# Has this happened to you??



## Stephie Baby (Jun 3, 2008)

Lately, I've been having to do graduations and Bday makeovers. The more I do other people's make up, the more I realize I can apply make up to other people better than I can to myself. I went back and looked through photos and ITS TRUE!! Most of the time people say its harder. Now I just have to figure out how to apply it that good on myself. GRRR.. Lol Does anyone else have that problem??


----------



## MACForME (Jun 3, 2008)

I do.. 

I understand, that because when we apply it on ourselves, we use the right hand to reach across and do the left side, (vice versa if you're a lefty) which causes application to be uneven. But applying on someone else, you have equal access.. 

 Whenever I do makeup on someone else, its always so even and neat.. on me? not so much..


----------



## Stephie Baby (Jun 3, 2008)

Yea. Its always sooo freakin hard to do my right eye because I'm left handed. I try to blend with my right hand and it just makes things worse.


----------



## x.DOLLYMiX.x (Jun 3, 2008)

This happens to me all time time :O

I was doing makeup for a fashion the the other week there and I was really amazed on how well it turned out and Iam only a beginner lol


----------



## aziajs (Jun 3, 2008)

Quote:

   Originally Posted by *MACForME* 

 
_I do.. 

I understand, that because when we apply it on ourselves, we use the right hand to reach across and do the left side, (vice versa if you're a lefty) which causes application to be uneven.

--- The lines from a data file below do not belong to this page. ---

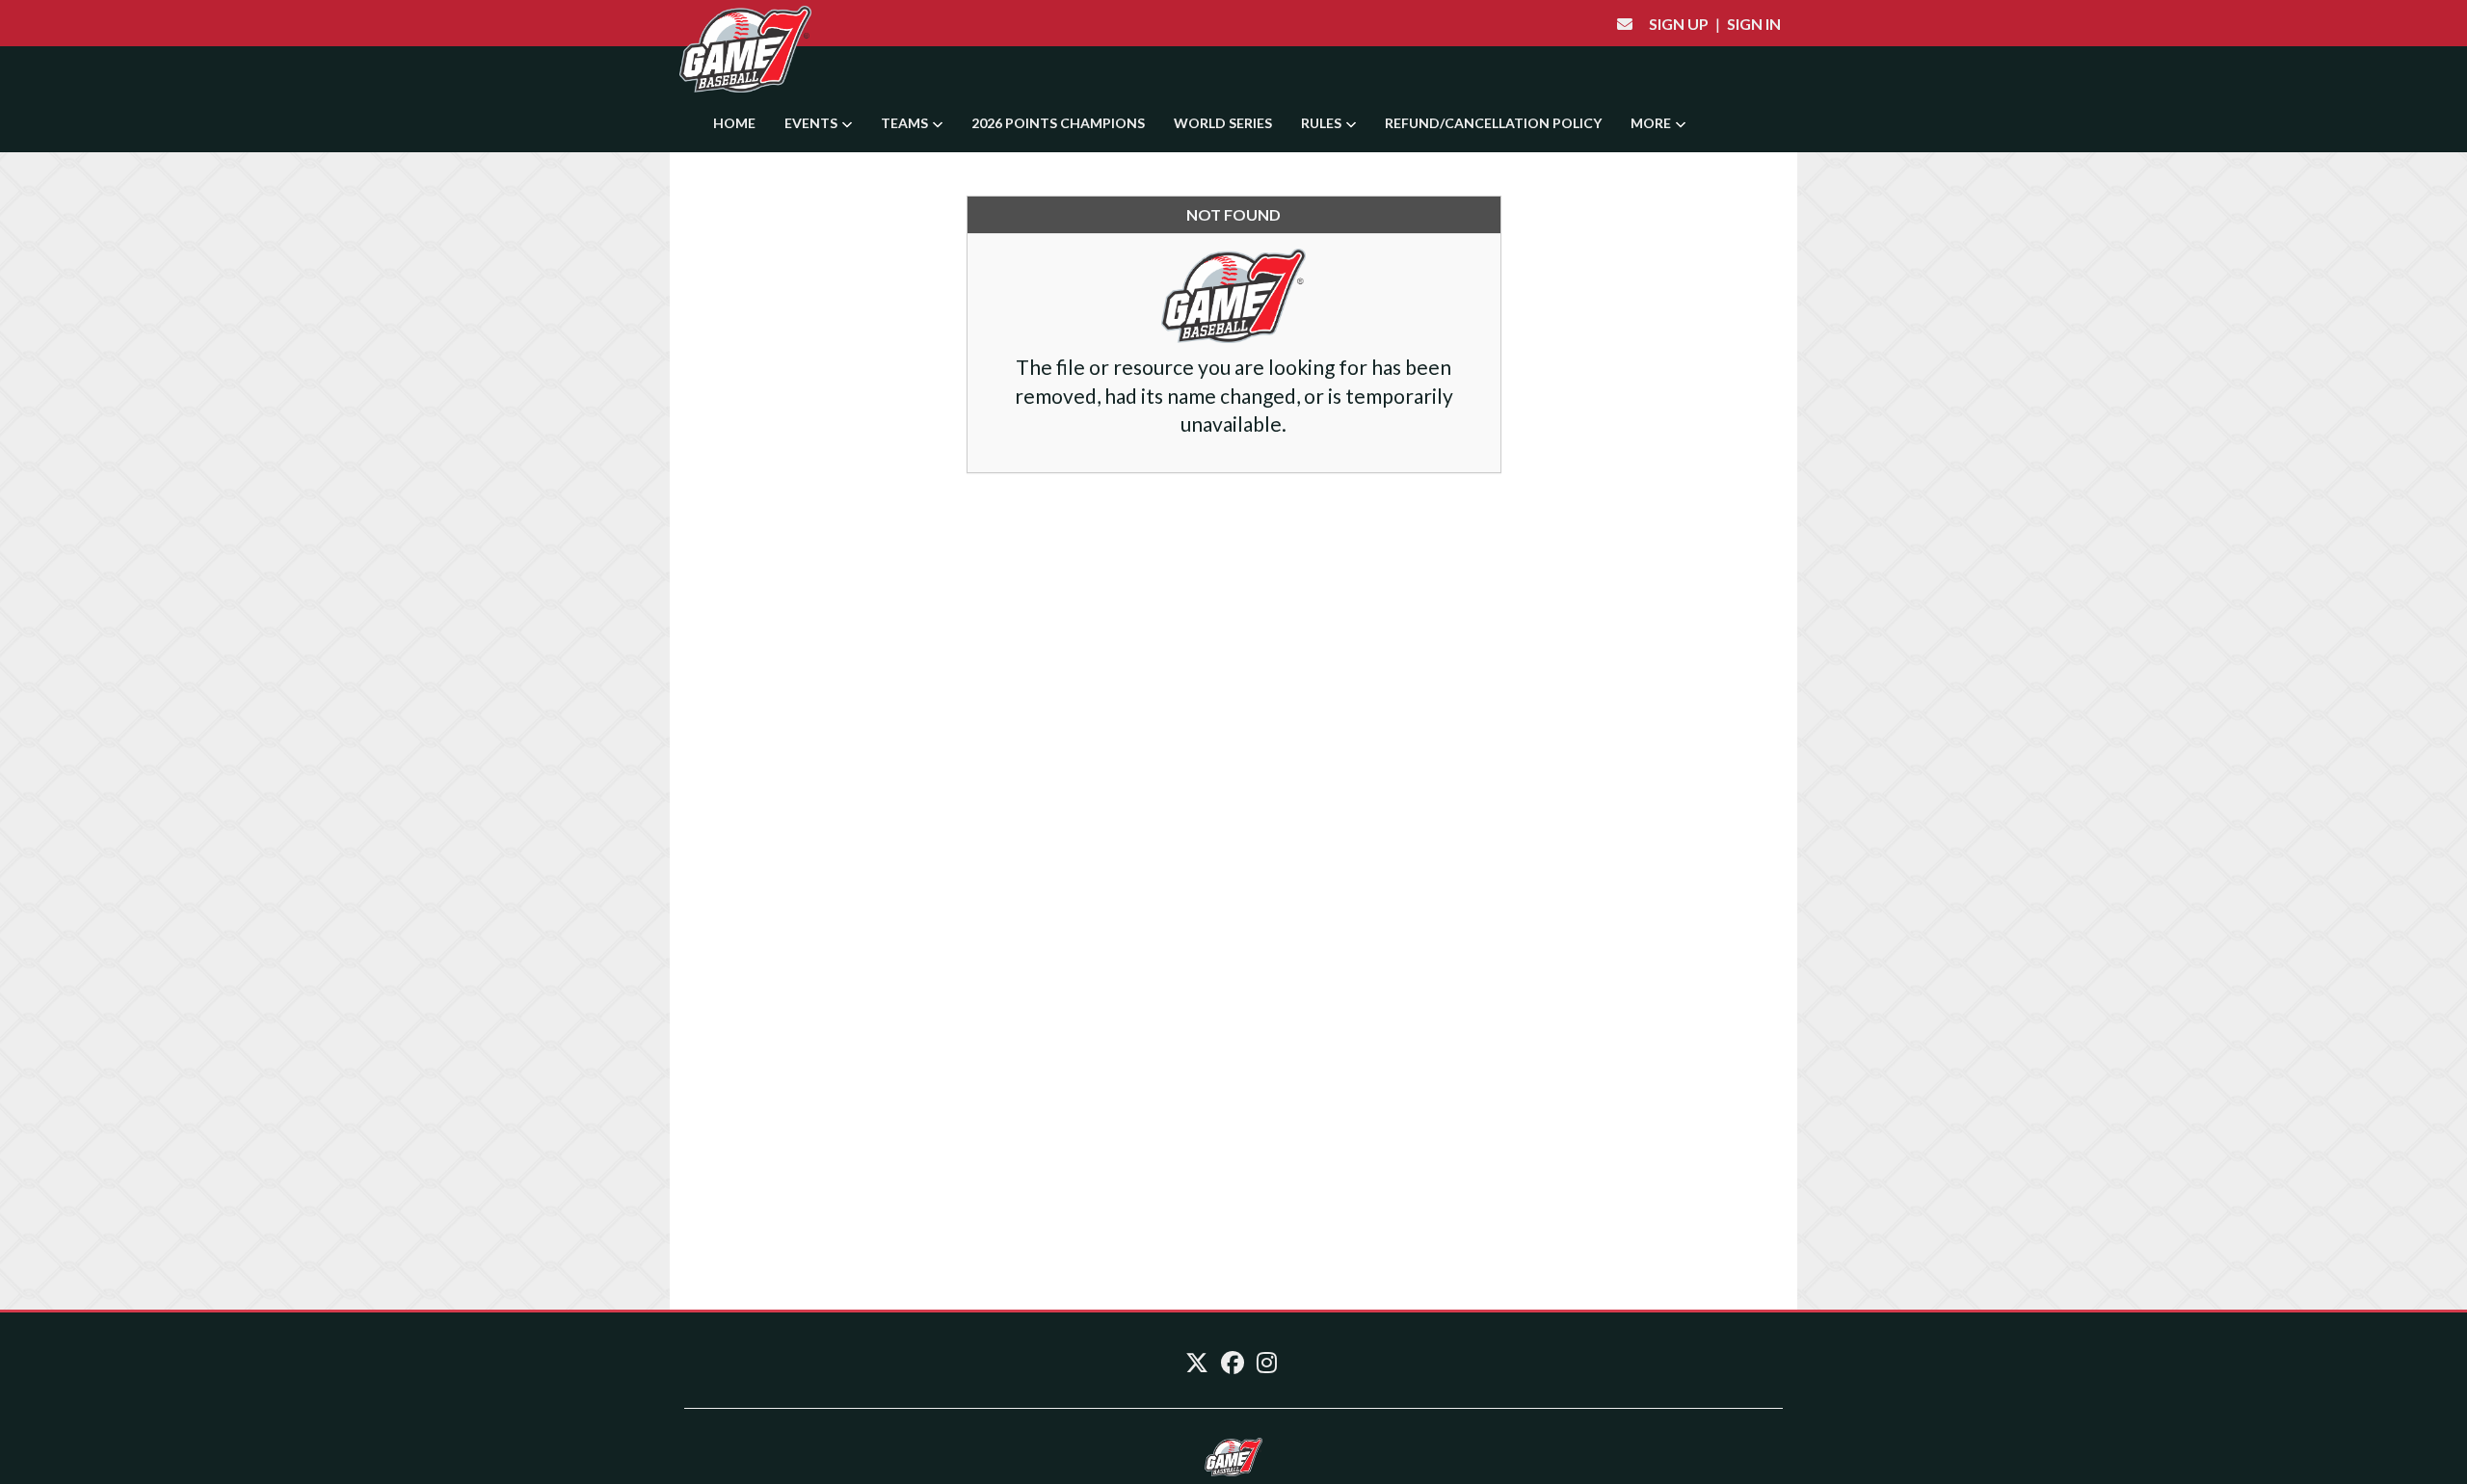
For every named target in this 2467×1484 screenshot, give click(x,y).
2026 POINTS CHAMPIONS (1058, 123)
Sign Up (1679, 23)
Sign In (1754, 23)
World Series (1223, 123)
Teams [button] (906, 123)
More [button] (1652, 123)
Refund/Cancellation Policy (1493, 123)
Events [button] (812, 123)
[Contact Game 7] (1624, 23)
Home (734, 123)
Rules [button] (1322, 123)
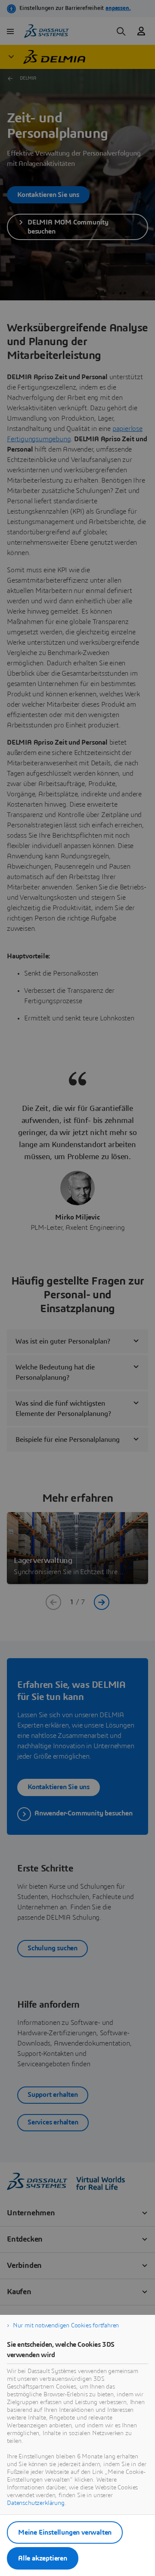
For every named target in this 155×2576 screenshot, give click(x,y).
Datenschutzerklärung (36, 2503)
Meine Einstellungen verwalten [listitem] (65, 2532)
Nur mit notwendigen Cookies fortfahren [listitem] (66, 2326)
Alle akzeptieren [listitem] (42, 2558)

But applying on someone else, you have equal access.._

 
 Quote:

   Originally Posted by *Stephie Baby* 

 
_Yea. Its always sooo freakin hard to do my right eye because I'm left handed. I try to blend with my right hand and it just makes things worse.
	

	
	
		
		

		
		
	


	


_

 
That is so funny.  I am right handed and the makeup and my brows on the left side of my face ALWAYS looks better.  I think reaching across my face helps me.


----------